外部講師は、1回目が大阪大学大学院の友枝敏雄先生、2回目が京都大学大学院の溝上慎一先生、3
回目が文部科学大臣補佐官の鈴木寛先生。1回目、2回目は「外部調査からみる鴎友生」というテー
マで、3回目は今回の一連の教育改革の背景と人工知能が発達する社会に巣立っていく生徒の育て
方という趣旨であった。
が、私の主たる関心は教員の話にあった。2回目は学習指導部長の福井守明先生。AL(アクティ
ブラーニング)の話ひとつとっても、内部できちんと論議が尽くされていることが感じられる。A
Lを一部の教員が実践しているのではなく、学校全体としてどう取り組むか深いところまで検討さ
れている。こうしたことを積み重ねる風土が教員の力量を上げているのだろう。
3回目は校長の吉野明先生。創立期の市川源三先生と石川志づ先生の教育理念がいかに今の鴎友
を形作っているか、それが見事に体系化されて語られる。創立者が優れた教育理念を持っていたこ
とが、どれほど学校にとって幸せなことであるかがわかる。
今回の連続講演会を聴き(鈴木寛先生のこれからの人材像を含め)、改めてこれからの教員像を考
えてみた。
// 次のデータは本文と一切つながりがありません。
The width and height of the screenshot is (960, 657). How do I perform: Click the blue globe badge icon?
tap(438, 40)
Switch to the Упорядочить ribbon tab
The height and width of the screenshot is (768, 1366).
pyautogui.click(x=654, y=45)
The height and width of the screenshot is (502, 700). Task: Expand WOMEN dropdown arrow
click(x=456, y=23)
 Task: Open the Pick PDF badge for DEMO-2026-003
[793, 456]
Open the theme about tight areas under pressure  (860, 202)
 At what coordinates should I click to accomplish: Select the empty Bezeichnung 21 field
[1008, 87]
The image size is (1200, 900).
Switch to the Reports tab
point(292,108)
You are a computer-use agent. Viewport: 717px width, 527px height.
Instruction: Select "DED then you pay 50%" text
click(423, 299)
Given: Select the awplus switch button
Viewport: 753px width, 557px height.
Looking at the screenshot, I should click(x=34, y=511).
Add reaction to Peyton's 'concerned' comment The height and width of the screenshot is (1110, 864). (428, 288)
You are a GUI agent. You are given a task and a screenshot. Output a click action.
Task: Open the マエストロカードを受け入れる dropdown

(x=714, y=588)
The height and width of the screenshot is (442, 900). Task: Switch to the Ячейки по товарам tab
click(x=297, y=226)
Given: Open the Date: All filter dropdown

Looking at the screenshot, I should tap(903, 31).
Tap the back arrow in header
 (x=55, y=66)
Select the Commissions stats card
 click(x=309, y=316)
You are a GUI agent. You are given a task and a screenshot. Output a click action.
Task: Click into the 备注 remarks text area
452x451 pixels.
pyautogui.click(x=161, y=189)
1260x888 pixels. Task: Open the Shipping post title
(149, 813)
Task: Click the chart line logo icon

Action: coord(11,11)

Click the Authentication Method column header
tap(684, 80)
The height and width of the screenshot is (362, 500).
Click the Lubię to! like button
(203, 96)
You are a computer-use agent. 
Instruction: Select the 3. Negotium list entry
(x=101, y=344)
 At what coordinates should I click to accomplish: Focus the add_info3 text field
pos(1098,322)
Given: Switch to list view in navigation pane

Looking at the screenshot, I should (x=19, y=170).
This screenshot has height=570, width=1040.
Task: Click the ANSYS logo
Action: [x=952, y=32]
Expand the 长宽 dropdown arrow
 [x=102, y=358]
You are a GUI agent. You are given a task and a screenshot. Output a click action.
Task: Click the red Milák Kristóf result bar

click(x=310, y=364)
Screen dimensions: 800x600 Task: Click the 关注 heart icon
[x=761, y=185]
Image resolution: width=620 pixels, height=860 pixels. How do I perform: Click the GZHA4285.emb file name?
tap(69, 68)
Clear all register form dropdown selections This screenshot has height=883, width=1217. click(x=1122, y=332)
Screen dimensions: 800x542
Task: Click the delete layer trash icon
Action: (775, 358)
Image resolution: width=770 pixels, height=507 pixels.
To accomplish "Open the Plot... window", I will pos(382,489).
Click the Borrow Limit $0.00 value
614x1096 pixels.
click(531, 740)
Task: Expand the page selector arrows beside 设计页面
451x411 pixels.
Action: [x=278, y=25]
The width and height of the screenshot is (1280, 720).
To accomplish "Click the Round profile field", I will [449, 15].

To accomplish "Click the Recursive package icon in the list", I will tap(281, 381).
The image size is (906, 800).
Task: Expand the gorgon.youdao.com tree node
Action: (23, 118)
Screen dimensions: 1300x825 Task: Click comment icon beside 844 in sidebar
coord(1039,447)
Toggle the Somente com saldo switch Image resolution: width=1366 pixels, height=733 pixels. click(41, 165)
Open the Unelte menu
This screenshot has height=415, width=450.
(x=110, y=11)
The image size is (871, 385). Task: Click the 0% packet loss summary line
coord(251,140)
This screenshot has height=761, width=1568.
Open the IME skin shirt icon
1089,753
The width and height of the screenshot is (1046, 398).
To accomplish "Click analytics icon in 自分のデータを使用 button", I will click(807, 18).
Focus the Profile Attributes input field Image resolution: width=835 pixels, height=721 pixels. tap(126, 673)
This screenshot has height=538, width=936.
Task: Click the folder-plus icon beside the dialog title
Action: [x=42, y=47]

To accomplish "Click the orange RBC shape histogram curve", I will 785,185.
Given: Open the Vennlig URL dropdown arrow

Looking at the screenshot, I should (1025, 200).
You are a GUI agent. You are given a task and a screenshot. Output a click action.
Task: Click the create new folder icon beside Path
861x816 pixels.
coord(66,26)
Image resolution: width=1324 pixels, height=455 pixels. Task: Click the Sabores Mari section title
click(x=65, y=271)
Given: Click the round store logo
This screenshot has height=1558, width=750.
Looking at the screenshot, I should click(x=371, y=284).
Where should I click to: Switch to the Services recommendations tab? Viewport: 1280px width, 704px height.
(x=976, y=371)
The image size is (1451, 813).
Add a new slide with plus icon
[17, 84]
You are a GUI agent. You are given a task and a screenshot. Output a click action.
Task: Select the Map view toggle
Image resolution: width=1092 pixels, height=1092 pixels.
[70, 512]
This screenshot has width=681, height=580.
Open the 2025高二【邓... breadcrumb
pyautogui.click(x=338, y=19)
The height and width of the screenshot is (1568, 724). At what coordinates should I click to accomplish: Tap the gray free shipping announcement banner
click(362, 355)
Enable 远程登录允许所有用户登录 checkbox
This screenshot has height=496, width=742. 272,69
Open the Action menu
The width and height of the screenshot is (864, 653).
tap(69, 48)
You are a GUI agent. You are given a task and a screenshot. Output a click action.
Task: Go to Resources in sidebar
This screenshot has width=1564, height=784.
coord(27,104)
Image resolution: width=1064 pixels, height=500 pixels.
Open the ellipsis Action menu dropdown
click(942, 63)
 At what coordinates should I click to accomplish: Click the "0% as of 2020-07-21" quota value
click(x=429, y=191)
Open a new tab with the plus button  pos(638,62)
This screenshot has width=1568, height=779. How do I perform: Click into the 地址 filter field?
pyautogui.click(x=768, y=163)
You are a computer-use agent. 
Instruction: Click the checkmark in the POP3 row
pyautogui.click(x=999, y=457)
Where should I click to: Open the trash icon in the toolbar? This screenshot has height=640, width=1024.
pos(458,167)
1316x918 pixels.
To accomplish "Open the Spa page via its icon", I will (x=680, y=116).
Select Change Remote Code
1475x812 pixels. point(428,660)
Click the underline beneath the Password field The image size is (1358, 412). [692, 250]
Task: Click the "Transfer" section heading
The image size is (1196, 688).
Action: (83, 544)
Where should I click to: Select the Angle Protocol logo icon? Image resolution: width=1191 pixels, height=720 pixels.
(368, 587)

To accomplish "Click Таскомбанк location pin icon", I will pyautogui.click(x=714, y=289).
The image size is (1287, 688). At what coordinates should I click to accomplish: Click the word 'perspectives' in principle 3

「主体性・多様性・協働性」がこれからの大学入試で評価され、グローバル化が進む社会
でも欠かせないならば、教員自身もしっかりとした教科指導力をベースに、個々に多様な「文化度」
を高め、しかも積極的に協働することができる資質が必要だろう。
こんな風に考えていたとき、昔、清水哲雄先生が校長時代に「先生も生徒と同じなんですよ」と
語っていたことを思い出した。「叱咤激励するのではなく、励ます」。この違いは何だろうか。短所
を指摘するのではなく、長所を探し出すことではないだろうか。校長に必要な資質だ。